Anadolunun Türküsü; Aşık Veysel

Bu topraklardan bir Aşık geçti, bu toprağa ismini kazıdı, sadık yari kara toprağa kavuştu.

Yedi yaşındayken, gecenin karanlığında komşudan bir şey almaya yollarlar, geri dönerken bir anda yere düşer. Yere düşerken gördüğü son şey kanayan elidir. Kendine geldiğinde gözleri görmez olur. Meğer çiçek hastalığına tutulmuştur. Hayatı boyunca en net hatırlayacağı renk, kan kırmızısı olacaktır.

Babası oyalanması için Veysel’e bir saz alır. O günden sonra hem çalar, hem söyler. Dünya gözüyle göremediklerini gönül gözüyle görür. Nice türküsü dilden dile yayılır.

Dostlar beni hatırlasın, Güzelliğin on para etmez, Uzun ince bir yoldayım, Kara toprak, Benden selam söyleyin vefasız yare ve daha nice sayısız eser…

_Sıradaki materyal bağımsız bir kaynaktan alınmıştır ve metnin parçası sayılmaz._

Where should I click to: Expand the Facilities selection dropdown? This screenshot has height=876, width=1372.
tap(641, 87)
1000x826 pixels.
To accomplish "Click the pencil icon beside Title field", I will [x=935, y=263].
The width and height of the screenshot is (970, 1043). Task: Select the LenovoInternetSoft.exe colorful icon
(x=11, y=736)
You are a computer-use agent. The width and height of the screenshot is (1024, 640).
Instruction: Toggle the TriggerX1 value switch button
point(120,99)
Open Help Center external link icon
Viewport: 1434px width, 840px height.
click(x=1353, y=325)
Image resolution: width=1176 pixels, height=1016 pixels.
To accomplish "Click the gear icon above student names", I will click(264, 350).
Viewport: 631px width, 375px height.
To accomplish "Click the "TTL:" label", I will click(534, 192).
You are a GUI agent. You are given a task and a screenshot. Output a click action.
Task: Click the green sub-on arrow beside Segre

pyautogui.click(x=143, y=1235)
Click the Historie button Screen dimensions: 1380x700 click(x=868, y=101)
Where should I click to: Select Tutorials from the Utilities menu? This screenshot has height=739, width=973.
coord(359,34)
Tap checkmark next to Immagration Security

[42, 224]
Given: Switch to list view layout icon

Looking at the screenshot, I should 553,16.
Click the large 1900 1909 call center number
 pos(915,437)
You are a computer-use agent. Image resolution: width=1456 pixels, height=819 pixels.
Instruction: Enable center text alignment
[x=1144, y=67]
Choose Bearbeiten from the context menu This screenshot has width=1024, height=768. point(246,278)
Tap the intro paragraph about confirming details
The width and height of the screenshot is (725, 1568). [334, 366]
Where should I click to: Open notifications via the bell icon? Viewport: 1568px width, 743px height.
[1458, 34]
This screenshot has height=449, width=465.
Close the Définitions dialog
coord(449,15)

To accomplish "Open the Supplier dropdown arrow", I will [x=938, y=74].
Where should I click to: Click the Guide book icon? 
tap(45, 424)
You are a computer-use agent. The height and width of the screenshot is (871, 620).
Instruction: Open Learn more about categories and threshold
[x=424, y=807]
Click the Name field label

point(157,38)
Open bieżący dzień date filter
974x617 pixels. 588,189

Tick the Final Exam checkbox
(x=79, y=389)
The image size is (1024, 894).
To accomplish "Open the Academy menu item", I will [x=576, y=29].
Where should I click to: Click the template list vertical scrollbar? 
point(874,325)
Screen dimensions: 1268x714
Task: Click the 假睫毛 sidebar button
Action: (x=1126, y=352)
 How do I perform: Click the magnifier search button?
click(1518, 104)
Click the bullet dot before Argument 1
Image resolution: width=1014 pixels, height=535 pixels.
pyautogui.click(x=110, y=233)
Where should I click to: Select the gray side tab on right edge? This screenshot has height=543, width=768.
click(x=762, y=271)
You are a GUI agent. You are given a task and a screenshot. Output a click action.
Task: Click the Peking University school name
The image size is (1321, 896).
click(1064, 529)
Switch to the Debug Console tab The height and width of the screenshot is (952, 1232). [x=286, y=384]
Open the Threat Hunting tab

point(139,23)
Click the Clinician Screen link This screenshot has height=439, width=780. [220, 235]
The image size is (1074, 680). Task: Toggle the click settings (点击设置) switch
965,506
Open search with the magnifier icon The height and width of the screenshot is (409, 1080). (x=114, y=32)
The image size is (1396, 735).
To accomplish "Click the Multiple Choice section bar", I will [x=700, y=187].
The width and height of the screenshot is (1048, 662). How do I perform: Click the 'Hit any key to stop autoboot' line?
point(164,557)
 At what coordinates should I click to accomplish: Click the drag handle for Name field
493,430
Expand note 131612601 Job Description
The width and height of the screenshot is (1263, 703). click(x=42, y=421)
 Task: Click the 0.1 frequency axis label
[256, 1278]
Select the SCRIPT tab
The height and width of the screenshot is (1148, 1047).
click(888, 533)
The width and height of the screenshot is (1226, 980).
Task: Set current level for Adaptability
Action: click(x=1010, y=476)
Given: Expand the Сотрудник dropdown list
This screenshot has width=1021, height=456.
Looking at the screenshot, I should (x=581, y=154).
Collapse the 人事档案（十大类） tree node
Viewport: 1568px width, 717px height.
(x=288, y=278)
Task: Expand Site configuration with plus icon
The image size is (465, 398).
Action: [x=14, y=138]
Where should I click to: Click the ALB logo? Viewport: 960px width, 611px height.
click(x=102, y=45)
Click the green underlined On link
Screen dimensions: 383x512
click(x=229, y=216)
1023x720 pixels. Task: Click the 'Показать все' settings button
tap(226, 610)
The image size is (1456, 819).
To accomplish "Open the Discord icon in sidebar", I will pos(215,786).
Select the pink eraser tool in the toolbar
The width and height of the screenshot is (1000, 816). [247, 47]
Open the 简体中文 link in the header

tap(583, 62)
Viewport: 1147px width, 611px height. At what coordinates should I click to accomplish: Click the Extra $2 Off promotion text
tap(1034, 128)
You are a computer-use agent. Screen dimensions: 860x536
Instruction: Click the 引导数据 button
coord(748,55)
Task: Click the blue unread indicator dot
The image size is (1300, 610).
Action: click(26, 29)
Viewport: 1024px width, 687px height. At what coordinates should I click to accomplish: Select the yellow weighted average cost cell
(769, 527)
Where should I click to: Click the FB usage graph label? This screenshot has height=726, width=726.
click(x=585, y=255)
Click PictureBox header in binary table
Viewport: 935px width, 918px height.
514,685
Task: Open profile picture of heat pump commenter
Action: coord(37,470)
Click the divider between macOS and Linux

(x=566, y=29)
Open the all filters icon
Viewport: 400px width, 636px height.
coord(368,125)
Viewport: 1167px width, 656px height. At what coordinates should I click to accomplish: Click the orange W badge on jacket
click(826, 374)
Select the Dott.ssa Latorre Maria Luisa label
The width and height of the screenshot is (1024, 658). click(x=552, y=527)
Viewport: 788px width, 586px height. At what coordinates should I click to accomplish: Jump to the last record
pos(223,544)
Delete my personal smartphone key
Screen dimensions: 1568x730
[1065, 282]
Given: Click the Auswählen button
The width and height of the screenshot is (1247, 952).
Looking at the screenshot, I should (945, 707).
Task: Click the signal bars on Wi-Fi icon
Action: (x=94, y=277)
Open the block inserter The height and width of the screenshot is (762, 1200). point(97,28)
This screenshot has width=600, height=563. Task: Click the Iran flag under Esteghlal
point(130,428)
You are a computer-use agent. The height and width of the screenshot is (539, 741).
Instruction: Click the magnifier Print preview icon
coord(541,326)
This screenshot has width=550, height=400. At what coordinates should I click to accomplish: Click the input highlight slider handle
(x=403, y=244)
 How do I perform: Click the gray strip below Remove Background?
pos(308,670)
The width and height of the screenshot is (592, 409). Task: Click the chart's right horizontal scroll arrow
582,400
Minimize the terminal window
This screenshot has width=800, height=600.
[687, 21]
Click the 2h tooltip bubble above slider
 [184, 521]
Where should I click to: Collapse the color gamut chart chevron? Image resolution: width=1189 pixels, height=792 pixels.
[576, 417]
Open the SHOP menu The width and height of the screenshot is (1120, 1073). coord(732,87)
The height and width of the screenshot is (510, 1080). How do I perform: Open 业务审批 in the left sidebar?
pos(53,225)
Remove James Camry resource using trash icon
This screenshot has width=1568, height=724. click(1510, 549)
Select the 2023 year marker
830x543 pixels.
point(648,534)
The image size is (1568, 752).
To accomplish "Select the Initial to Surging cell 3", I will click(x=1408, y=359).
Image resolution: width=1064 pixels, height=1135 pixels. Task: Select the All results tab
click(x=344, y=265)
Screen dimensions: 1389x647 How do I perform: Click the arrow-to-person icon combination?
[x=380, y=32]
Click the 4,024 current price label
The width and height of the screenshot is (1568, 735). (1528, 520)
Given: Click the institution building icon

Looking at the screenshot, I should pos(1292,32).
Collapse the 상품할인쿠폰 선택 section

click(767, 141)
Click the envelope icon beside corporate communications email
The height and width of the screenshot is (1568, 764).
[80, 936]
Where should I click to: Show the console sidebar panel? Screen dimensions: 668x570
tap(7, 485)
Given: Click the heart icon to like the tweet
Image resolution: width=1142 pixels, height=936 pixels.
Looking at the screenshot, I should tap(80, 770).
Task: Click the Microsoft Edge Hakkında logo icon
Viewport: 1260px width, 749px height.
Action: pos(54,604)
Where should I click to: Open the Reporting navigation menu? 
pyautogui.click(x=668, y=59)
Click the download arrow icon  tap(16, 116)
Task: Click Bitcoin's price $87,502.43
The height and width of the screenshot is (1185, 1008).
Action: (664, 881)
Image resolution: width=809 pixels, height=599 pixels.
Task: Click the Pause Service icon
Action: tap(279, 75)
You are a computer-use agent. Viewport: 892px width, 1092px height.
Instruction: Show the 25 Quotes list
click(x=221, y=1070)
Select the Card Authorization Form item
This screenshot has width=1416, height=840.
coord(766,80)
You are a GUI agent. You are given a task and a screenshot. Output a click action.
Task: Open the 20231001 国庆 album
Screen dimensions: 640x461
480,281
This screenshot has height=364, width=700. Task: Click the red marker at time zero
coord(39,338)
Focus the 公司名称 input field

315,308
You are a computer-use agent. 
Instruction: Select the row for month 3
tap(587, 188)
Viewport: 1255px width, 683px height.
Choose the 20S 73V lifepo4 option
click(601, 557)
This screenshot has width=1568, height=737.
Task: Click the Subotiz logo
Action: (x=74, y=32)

Bin yılların birikimidir Aşık Veysel. Yunus Emre, Karacaoğlan, Pir Sultan Abdalların devamıdır. Şu dünya döndükçe ismi hatırlanacak, türküleri söylenecek, dinlenecek, kelimeler onun şiirleri ile can bulacak. Biz belki göremeyeceğiz ama bundan yüzlerce yıl sonra, Aşık Veysel görecek torunlarımızı, daha çocukken kaybettiği gözlerine inat. Onlara anlatacak yaşamayı, hüznü, sevmeyi, kederi, ölümü. Onu meydana getirebilecek kadar büyük bir kültürün, Anadolu kültürünün küçücük bir parçası olmaktan bile gurur duyarım. Bu topraklardan bir Aşık geçti, bu toprağa ismini kazıdı, sadık yari kara toprağa kavuştu.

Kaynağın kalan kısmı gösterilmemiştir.